SHARIF ABDEL KOUDDOUS: We turn now to Honduras, where the conflict between the coup regime and supporters of the ousted president Manuel Zelaya remains at a standstill. Talks broke down last week after the coup regime refused to drop its objection to Zelaya’s return to office. Zelaya has accused the regime of trying to drag out negotiations until the presidential elections it plans to hold next month. Zelaya’s supporters are boycotting the elections, and the international community has refused to recognize them.

Well, the Canadian journalist and Al Jazeera English correspondent Avi Lewis recently traveled to Honduras for a rare look at the grassroots movement against the coup regime. In this report, Lewis finds that Zelaya supporters aren’t just mobilizing for Zelaya’s return to office, but to support his effort to rewrite the Honduran constitution and create more equitable social conditions. Although the constitutional demands may have been lost in the diplomatic wrangling behind the scenes, it’s been kept alive in the Honduran streets. This is a truncated version of Avi Lewis’s report “100 Days of Resistance,” which aired on the Al Jazeera English program Fault Lines.

    AVI LEWIS: Every morning since the coup more than three months ago, people gather in the streets to protest. Sometimes it’s tens of thousands, sometimes just a few dozen, but this movement, which calls itself simply “the resistance,” absolutely never misses a day.

      ZELAYA SUPPORTER: [translated] We’re here on our ninety-fifth day in the streets to let the coup government know that we are not afraid.

    AVI LEWIS: In the international media, the crisis here has been portrayed as a showdown between Zelaya and Micheletti, a dramatic chess game between political rivals. Spending time with the people in the streets, it becomes clear that much more is at stake for them. Of course the protesters want Zelaya back in power, but they also want to return to the project that the coup interrupted: the Constituyente, an assembly to write a new constitution for Honduras.

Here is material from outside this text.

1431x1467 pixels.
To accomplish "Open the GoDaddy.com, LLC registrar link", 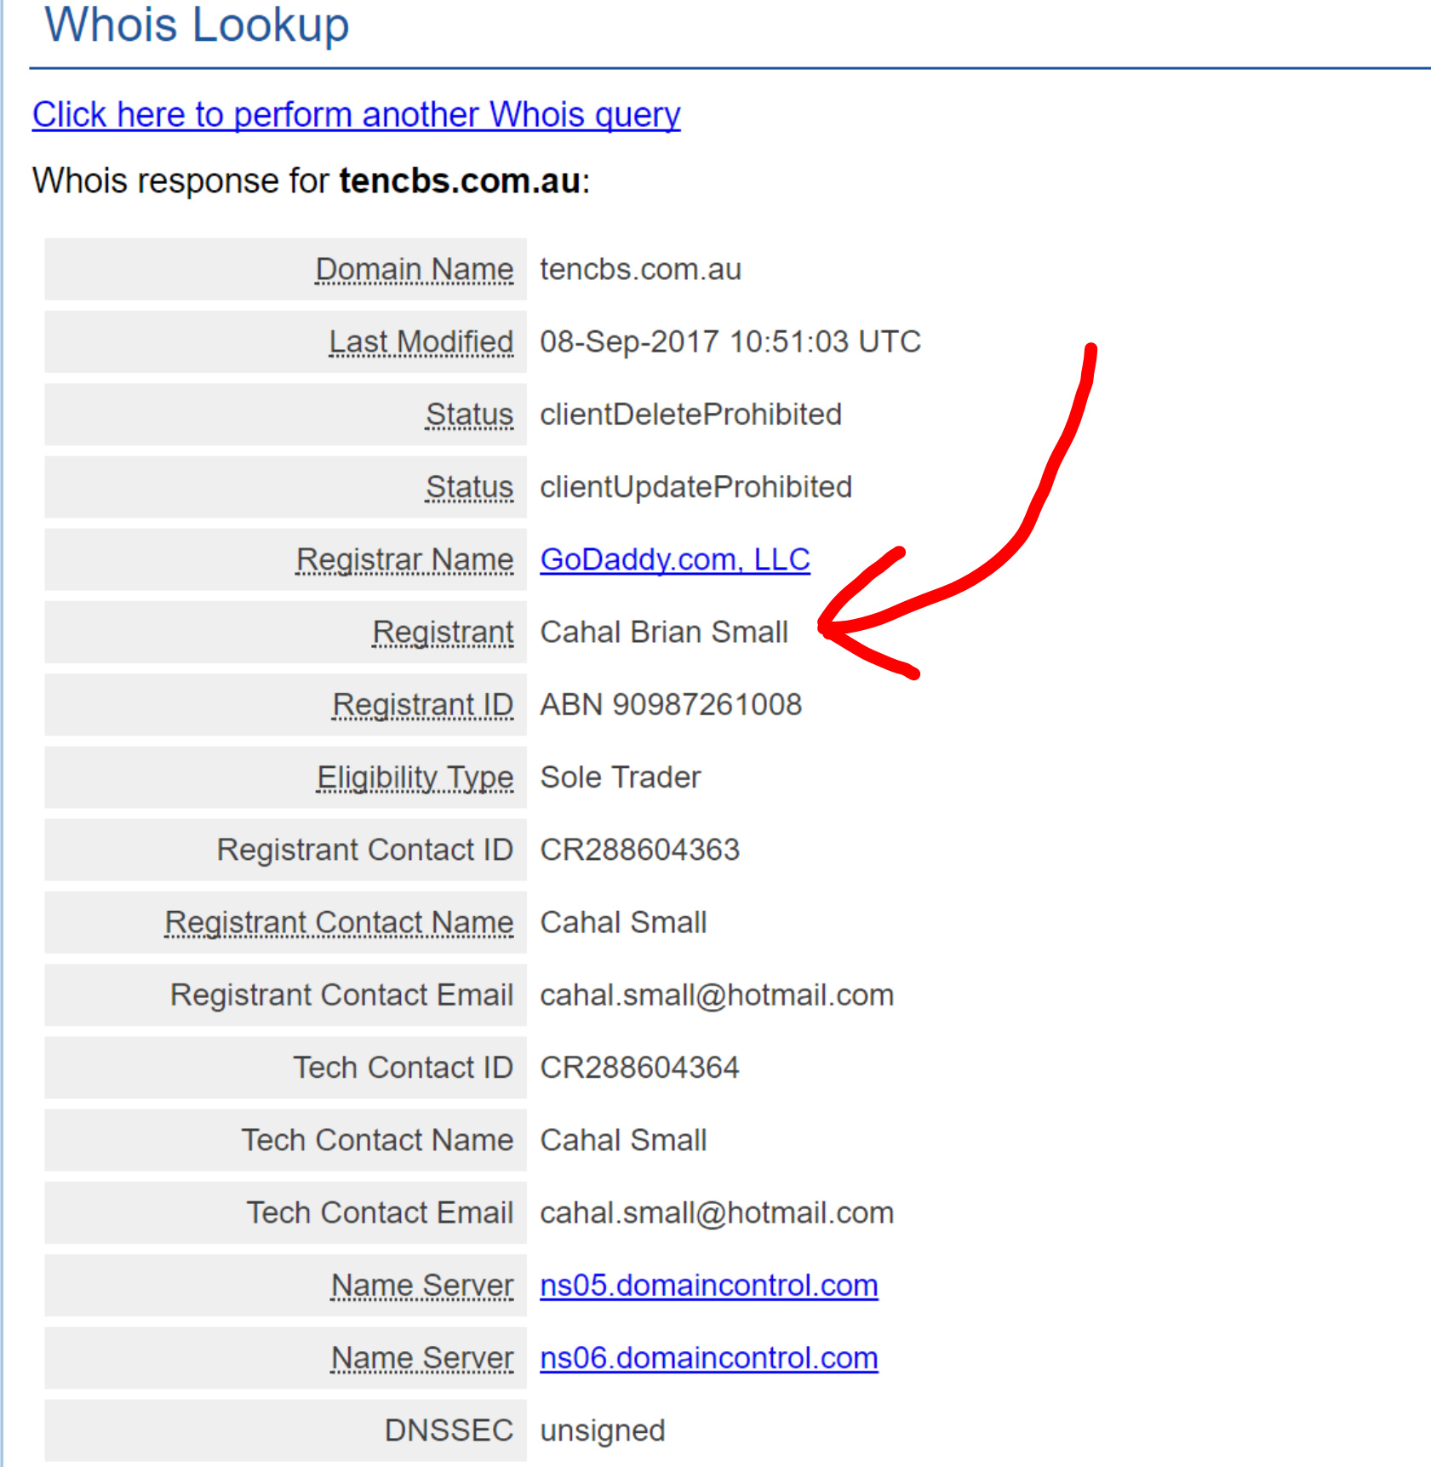I will pos(674,559).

    We meet a young woman named Daysi. From beneath her witch’s hat, she gives us her version of why a proposal to change a dusty document sparked a coup, a crisis and a social movement.

      DAYSI FLORES: So our constitution is something that is made — it’s a decree made from all the oligarchies in this country. So it’s made after a coup, actually, in 1982, and it’s made to embrace the power of the ones that have the companies. So that’s what is so important, and that’s why everybody is so willing to fight for a Constituyente, because with that assembly, that implies the participation of all sectors in this country. So we have the hope.

    AVI LEWIS: Hope is what brought Edwin Espinal home to Honduras. After nine years of working construction jobs in the US, he came back to be part of the Zelaya era. He and his wife Wendy are famous in the protest movement, known for showing up at every march on their green motorcycle. The day that Zelaya returned to Honduras is a day Edwin will never forget. He took us to the Brazilian embassy, where Zelaya sought refuge and told us his story.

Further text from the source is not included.